**DATA UNDER STUDY:**
§

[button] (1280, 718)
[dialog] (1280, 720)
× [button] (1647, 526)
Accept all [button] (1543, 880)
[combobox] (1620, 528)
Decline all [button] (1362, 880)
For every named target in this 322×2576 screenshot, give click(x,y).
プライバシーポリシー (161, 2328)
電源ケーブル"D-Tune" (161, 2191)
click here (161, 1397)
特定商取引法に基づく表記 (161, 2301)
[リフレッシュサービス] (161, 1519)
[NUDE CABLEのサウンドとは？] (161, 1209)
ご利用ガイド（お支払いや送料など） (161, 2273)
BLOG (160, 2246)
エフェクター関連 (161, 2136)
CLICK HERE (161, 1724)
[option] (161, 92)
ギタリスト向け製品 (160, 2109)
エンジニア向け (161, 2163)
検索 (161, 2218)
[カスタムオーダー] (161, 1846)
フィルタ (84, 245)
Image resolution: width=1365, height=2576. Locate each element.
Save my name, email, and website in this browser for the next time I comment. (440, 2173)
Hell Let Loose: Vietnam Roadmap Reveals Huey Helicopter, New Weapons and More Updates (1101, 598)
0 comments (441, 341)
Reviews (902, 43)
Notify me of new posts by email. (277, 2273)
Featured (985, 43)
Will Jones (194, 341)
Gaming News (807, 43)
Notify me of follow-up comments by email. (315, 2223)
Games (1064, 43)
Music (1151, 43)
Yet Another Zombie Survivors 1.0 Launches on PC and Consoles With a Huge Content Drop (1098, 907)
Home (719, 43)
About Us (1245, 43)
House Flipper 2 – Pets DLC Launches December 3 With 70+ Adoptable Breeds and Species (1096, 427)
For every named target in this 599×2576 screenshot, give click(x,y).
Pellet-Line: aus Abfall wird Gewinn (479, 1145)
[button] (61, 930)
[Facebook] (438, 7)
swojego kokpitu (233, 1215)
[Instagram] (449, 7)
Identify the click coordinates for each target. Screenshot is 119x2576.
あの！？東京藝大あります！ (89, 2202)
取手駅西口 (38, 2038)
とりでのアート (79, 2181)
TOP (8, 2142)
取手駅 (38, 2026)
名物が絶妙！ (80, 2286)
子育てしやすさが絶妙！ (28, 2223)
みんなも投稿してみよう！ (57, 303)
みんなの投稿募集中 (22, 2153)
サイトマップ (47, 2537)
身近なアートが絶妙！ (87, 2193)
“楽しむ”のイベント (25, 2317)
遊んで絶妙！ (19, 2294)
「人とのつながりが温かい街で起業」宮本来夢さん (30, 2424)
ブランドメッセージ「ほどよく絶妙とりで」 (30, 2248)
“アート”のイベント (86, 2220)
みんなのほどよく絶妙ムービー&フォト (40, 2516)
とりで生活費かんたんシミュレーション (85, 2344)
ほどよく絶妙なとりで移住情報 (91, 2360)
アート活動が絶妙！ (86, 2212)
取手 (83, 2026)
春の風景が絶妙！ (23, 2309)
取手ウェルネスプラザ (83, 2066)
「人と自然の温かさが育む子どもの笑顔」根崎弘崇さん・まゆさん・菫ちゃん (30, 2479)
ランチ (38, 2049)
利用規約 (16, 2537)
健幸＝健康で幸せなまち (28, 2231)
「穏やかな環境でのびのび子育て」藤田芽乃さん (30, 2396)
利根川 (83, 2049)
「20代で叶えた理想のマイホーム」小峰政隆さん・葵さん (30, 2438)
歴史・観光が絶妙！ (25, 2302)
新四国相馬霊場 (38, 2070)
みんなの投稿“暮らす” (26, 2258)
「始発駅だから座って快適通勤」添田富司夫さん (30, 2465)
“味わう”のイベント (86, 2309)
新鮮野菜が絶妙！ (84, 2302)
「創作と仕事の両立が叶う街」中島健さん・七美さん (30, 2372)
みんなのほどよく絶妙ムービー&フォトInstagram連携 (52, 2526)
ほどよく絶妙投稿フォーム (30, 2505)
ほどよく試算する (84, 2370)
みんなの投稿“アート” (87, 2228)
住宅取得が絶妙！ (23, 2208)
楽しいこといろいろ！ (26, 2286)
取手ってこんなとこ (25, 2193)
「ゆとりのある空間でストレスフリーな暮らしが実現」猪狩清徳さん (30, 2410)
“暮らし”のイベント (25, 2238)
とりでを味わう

§

**WHAT YOU SHOULD DO:** Among the records above, a stretch begins at the line containing "Accept all [button] (1543, 880)" and ends at the line containing "特定商取引法に基づく表記 (161, 2301)". Restate that stretch word for word, and nothing else.

**RESPONSE TO THE TASK:**
Accept all [button] (1543, 880)
[combobox] (1620, 528)
Decline all [button] (1362, 880)
For every named target in this 322×2576 screenshot, give click(x,y).
プライバシーポリシー (161, 2328)
電源ケーブル"D-Tune" (161, 2191)
click here (161, 1397)
特定商取引法に基づく表記 (161, 2301)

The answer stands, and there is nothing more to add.